Réponse apportée en séance publique le 08/11/2023

M. le président. La parole est à M. le ministre de l'intérieur et des outre-mer.

M. Gérald Darmanin, ministre de l'intérieur et des outre-mer. Madame la sénatrice, c'est précisément parce que M. le garde des sceaux et moi-même avons conscience des grandes difficultés rencontrées au sein des forces de l'ordre et, notamment, de la filière d'investigation que nous avons commandé aux inspections de nos deux ministères un état des lieux. Nous le rendrons naturellement public ; il sera communiqué en premier lieu à la représentation nationale.

Effectivement, un peu moins de trois millions de plaintes n'ont pas été, à ce jour, suivies d'effet. Je rappelle tout de même que, si l'on agrège police et gendarmerie, le nombre de plaintes déposées chaque année atteint cinq millions. Pour de multiples raisons, nos compatriotes déposent un nombre très élevé de plaintes. Cela peut faire suite à des actes extrêmement graves, comme les atteintes à l'intégrité physique de personnes, ou à des atteintes matérielles, qui sont certes tout aussi graves et méritent une réponse, mais ne présentent pas le même caractère d'urgence.

Le stock élevé de procédures s'explique d'abord, il est vrai, par un manque chronique de policiers et de gendarmes. Grâce à votre vote - celui, en tout cas, de la grande majorité d'entre vous -, nous avons pu renforcer les effectifs de 17 000 postes de policiers et de gendarmes.

M. Rachid Temal. Ah ! Quand même !

M. Gérald Darmanin, ministre. Il faut dire que nous avons dû réparer beaucoup d'erreurs.

M. Rachid Temal. Celles de Sarkozy ?

M. Gérald Darmanin, ministre. Cependant, nous ne pouvons créer ex nihilo des officiers de police judiciaire (OPJ). Le ministre de l'intérieur ne peut pas affecter des OPJ. Ces derniers doivent d'abord être formés.

Ainsi, la dernière loi de programmation du ministère de l'intérieur permet de créer des OPJ dès l'école de police et ainsi, dès cette année, d'envoyer dans les commissariats de jeunes OPJ sans attendre qu'ils passent le concours.
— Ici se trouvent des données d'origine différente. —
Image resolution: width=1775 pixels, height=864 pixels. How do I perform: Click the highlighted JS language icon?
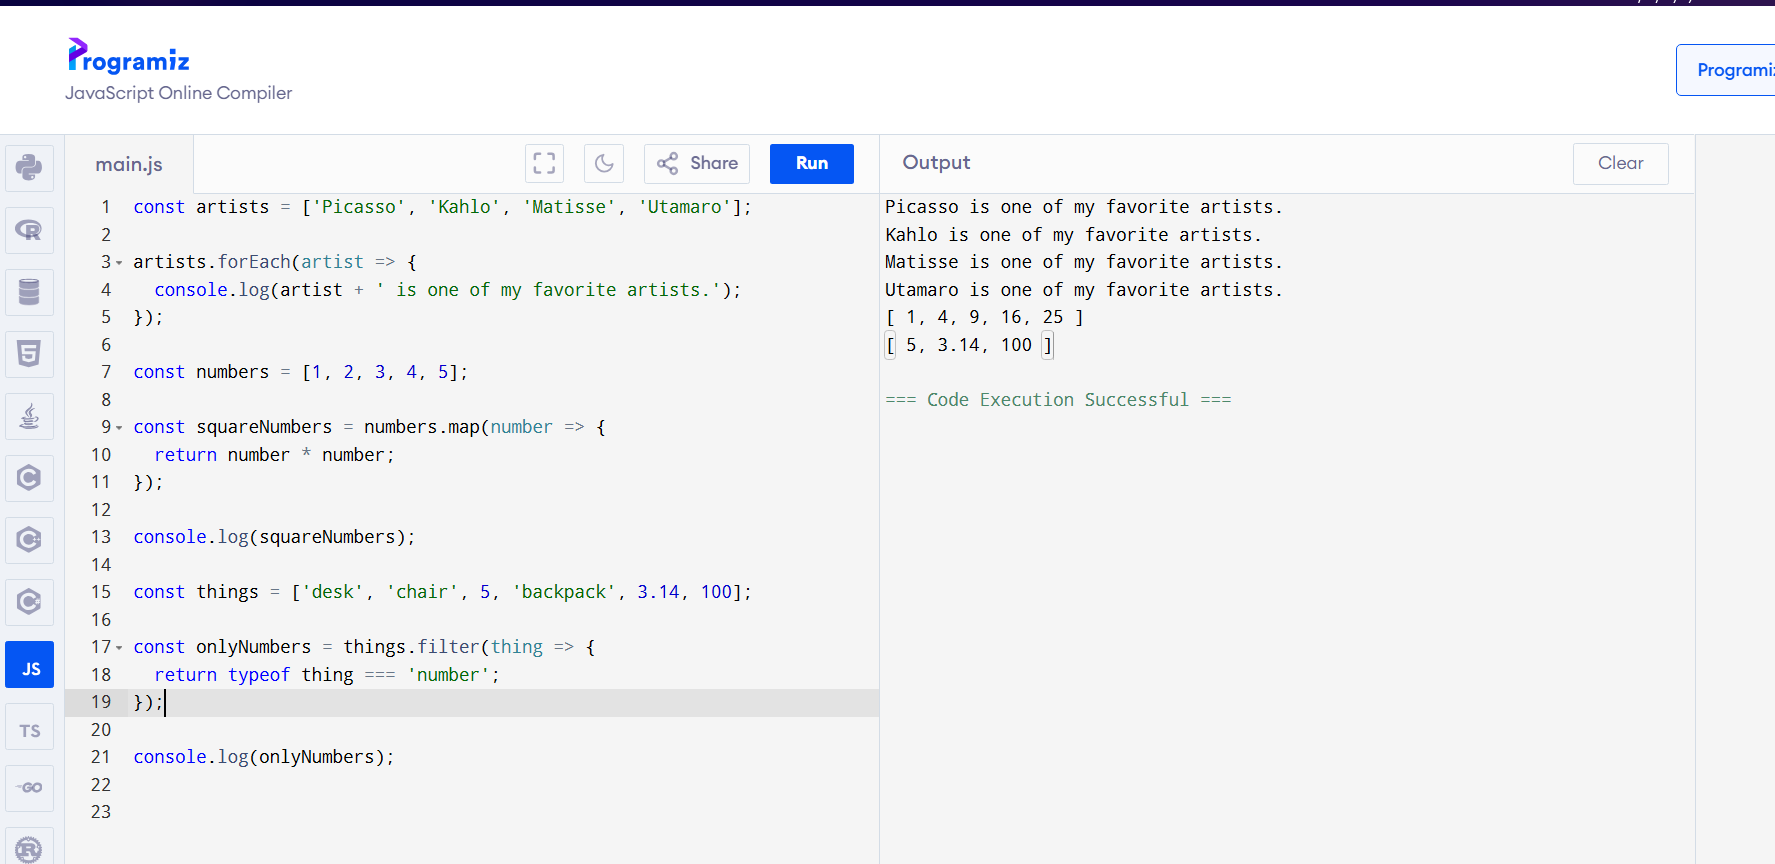29,666
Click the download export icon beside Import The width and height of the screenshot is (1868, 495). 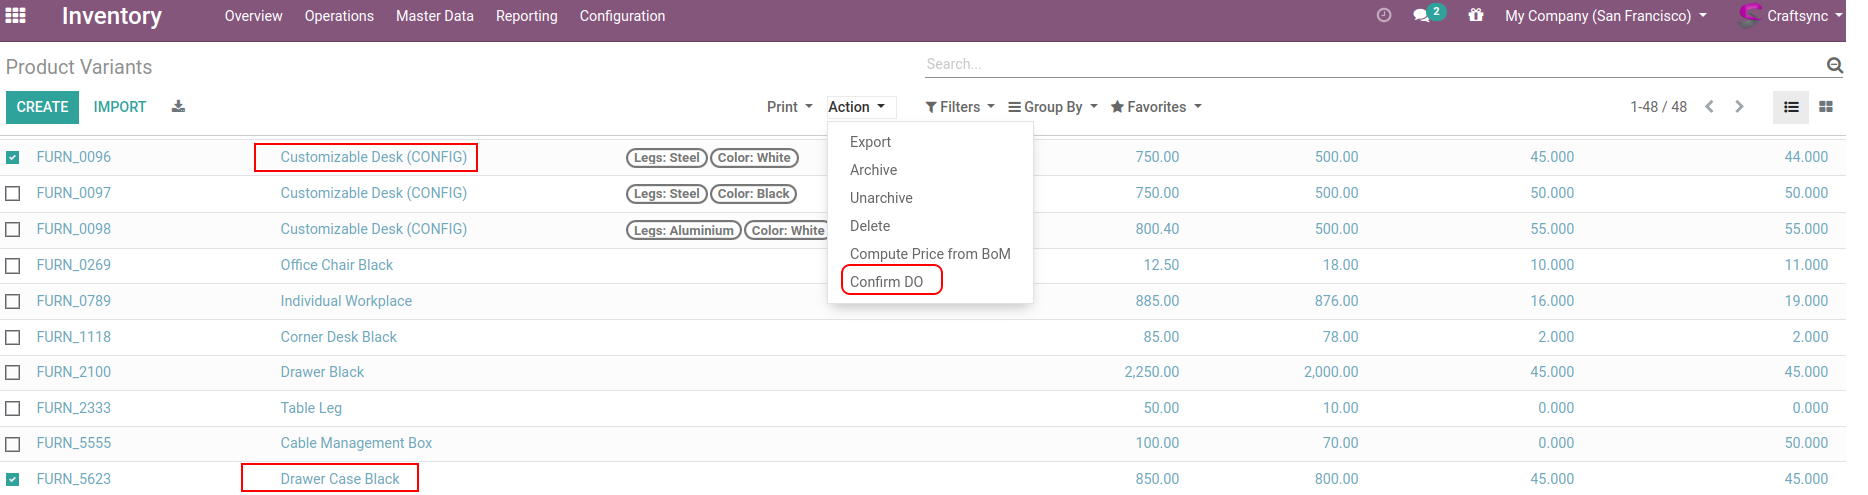178,107
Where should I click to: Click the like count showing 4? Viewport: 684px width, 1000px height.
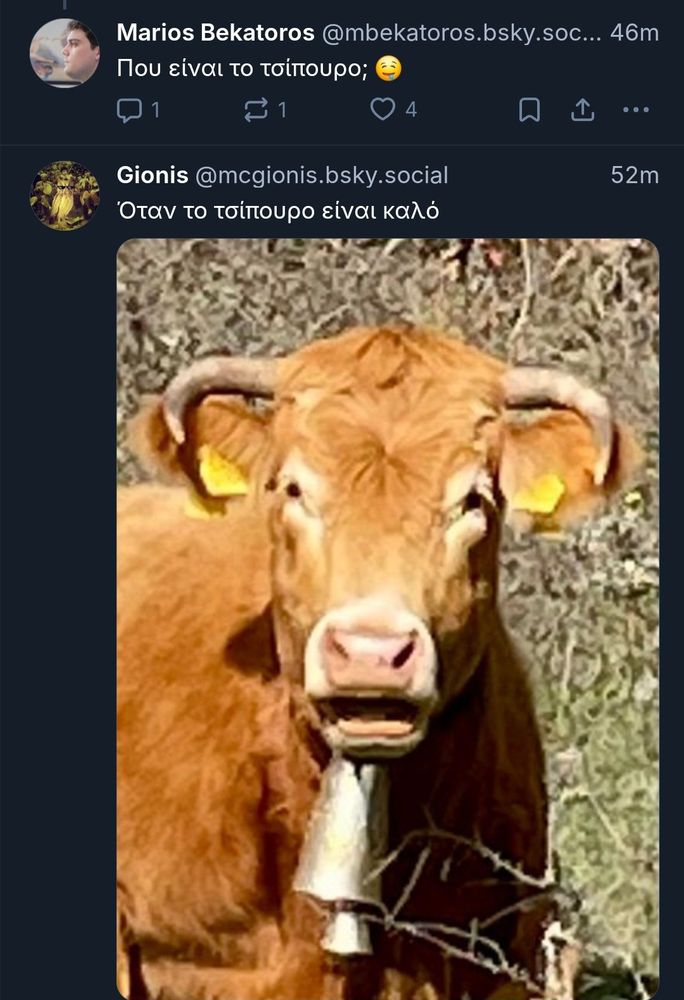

Par ailleurs, nous travaillons évidemment à la simplification de la procédure pénale, que ce soit dans le cadre d'une enquête de flagrance ou dans celui d'une enquête préliminaire. Votre assemblée a ainsi récemment adopté, sur l'initiative du garde des sceaux, un projet de loi d'orientation et de programmation du ministère de la justice où figure cette simplification.

Un autre chantier est la numérisation. Lorsque je suis arrivé, voilà trois ans, au ministère de l'intérieur, toutes les procédures se faisaient sur papier. Ce n'est plus le cas que pour 50 % des procédures aujourd'hui. À l'instar de l'impôt à la source, la police doit se moderniser.

Au travers du même projet de loi d'orientation et de programmation du ministère de la justice, les moyens des parquets et des greffes seront renforcés, les policiers travaillant sous leur autorité.

Enfin, madame la sénatrice, il est absolument évident que nous traiterons l'ensemble des procédures. Il n'y aura pas de délai de prescription lorsque des plaintes ont été déposées.

J'ai par ailleurs donné comme consigne - et renforcé les effectifs en ce sens - que l'on traite en priorité les affaires d'atteintes aux personnes, en particulier celles dont les victimes sont des femmes ou des enfants. (MM. François Patriat et Olivier Bitz applaudissent.)